For the time being, I’m not going to get into the extensive and vast history of the bagpipes. For more info of that nature, I’ll provide some links to a plethora of good articles that are already out there.

To sum up … while Highland Pipes are often what people think of when someone mentions “bagpipes,” they are not the only ones out there.

In fact, there are tons of various kinds of bagpipes in the world from all sorts of cultures and regions. Highland pipes simply became the most frequent bagpipes seen and heard because they were eventually incorporated into the British military.
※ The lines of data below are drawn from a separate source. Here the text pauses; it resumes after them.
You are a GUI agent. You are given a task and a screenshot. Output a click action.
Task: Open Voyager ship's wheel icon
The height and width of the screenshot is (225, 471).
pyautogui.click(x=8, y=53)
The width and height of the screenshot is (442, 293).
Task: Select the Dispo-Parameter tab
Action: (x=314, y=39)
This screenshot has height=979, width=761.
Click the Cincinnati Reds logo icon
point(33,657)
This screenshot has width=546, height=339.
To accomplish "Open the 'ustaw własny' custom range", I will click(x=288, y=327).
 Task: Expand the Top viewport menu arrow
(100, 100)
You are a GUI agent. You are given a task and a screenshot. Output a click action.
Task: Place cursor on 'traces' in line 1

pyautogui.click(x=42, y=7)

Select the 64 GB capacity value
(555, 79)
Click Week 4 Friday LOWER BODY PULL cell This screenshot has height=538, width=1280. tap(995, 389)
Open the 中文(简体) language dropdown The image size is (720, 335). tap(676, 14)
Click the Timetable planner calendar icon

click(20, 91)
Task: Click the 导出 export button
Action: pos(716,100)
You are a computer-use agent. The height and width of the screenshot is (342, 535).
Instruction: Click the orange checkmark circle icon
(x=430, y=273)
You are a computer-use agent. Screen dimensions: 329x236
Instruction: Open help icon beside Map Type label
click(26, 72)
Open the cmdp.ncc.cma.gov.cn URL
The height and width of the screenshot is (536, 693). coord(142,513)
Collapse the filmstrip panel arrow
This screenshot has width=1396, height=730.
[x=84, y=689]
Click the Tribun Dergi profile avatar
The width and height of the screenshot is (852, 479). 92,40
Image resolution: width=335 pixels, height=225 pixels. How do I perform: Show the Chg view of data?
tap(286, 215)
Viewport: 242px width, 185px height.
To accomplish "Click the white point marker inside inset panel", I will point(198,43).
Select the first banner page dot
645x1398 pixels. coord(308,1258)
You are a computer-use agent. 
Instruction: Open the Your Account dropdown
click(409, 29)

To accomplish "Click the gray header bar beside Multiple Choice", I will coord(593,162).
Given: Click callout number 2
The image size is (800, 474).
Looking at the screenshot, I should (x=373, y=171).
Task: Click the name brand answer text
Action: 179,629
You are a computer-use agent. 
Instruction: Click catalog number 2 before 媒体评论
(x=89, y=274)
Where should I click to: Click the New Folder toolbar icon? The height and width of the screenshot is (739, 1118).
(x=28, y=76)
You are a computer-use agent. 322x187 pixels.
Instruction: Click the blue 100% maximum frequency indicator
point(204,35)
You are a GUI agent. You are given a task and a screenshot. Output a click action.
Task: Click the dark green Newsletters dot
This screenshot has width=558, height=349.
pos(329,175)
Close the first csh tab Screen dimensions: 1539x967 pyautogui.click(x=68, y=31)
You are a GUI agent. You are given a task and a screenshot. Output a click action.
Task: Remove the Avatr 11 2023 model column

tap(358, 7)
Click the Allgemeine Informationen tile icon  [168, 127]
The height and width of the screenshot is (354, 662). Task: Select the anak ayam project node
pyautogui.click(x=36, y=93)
Here’s a good list of some of the many pipes one might encounter around the world—more than a hundred.

For more details on the parts of the bagpipe and the main types of pipes that I work with, head on over to the following pages in this section:

Learn more about:

Bagpipe Anatomy
All the parts of a bagpipe, what they do, and why.

The Highland Bagpipes
All about the unique properties and music of Scotland’s “loud one.”

Smallpipes & Border pipes
Scotland’s other bagpipes … how they’re different, and why you should look into them at some point.

And here are some good articles regarding the history of bagpipes in general, if you’d like to read more into it:

A good article at Dojo University, which is a great resource for pipers of all skill-levels. Good reading here. Click on the image/headline above, or on the url below to check it out.

Another good article, this one more focused on the Highland Bagpipe. Click the image or url to check it out.

This is the site of a buddy of mine, Brian McElhinney. He has a nice, brief rundown of the history of the bagpipe. Click the image or the url to check it out.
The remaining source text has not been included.